### Problem
Quote the data word for word, beginning at the line that contains "This screenshot has" and stopping after the line that contains "Identify the location".

### Supplied information
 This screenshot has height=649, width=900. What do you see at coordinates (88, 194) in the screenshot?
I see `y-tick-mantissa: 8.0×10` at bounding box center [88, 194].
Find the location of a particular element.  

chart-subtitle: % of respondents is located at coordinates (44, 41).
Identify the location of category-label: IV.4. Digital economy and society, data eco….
* * *
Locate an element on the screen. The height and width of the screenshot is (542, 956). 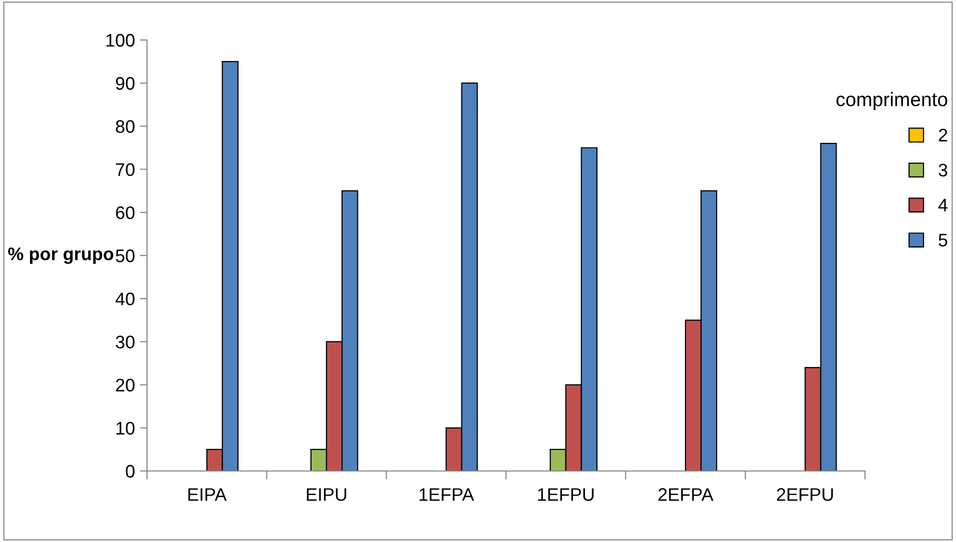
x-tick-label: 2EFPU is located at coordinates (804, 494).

### Answer to this exercise
 This screenshot has height=649, width=900. What do you see at coordinates (88, 194) in the screenshot?
I see `y-tick-mantissa: 8.0×10` at bounding box center [88, 194].
Find the location of a particular element.  

chart-subtitle: % of respondents is located at coordinates (44, 41).
Identify the location of category-label: IV.4. Digital economy and society, data eco….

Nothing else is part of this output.